→ **Fragmento seleccionado**:

Otro indicador que viene a confirmar lo expuesto lo podemos encontrar en distintos estudios sociológicos. Entre estos destaca el Centro Nacional de Investigaciones Sociológicas, en cuyos resultados se refleja que la política ocupa los primeros puestos entre la preocupación de la ciudadanía española, constatando de manera clara su falta de credibilidad y confianza en las instituciones públicas, en los gobiernos y en sus gobernantes.
En pleno siglo XXI no se pueden aplicar modelos de otras épocas. El perfil de los ciudadanos ha ido cambiando y con ello los servicios que estos demandan. Exigen participar activamente en la vida política y no se conforman con votar cada cuatro años; pero, sobre todo, reivindican “transparencia”. Además, quieren saber a qué se dedican los recursos públicos, qué decisiones se toman y por qué se actúa de una forma u otra.
En plena crisis económica, social, política y sanitaria la Administración Pública necesita identificar cuál es su verdadero papel.

→ **Datos proporcionados**:
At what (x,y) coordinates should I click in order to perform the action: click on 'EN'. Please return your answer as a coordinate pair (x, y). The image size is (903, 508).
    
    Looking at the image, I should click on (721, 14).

→ **Trabajo requerido**:
a) Enumera todos los tipos de crisis que nombra el fragmento seleccionado.
b) Copia del fragmento seleccionado todo lo que va desde "En pleno siglo" hasta "forma u otra.", pero cambia "recursos públicos" por "fondos públicos".

→ **Soluciones del ejercicio**:
a) Económica, social, política y sanitaria.

b)
En pleno siglo XXI no se pueden aplicar modelos de otras épocas. El perfil de los ciudadanos ha ido cambiando y con ello los servicios que estos demandan. Exigen participar activamente en la vida política y no se conforman con votar cada cuatro años; pero, sobre todo, reivindican “transparencia”. Además, quieren saber a qué se dedican los fondos públicos, qué decisiones se toman y por qué se actúa de una forma u otra.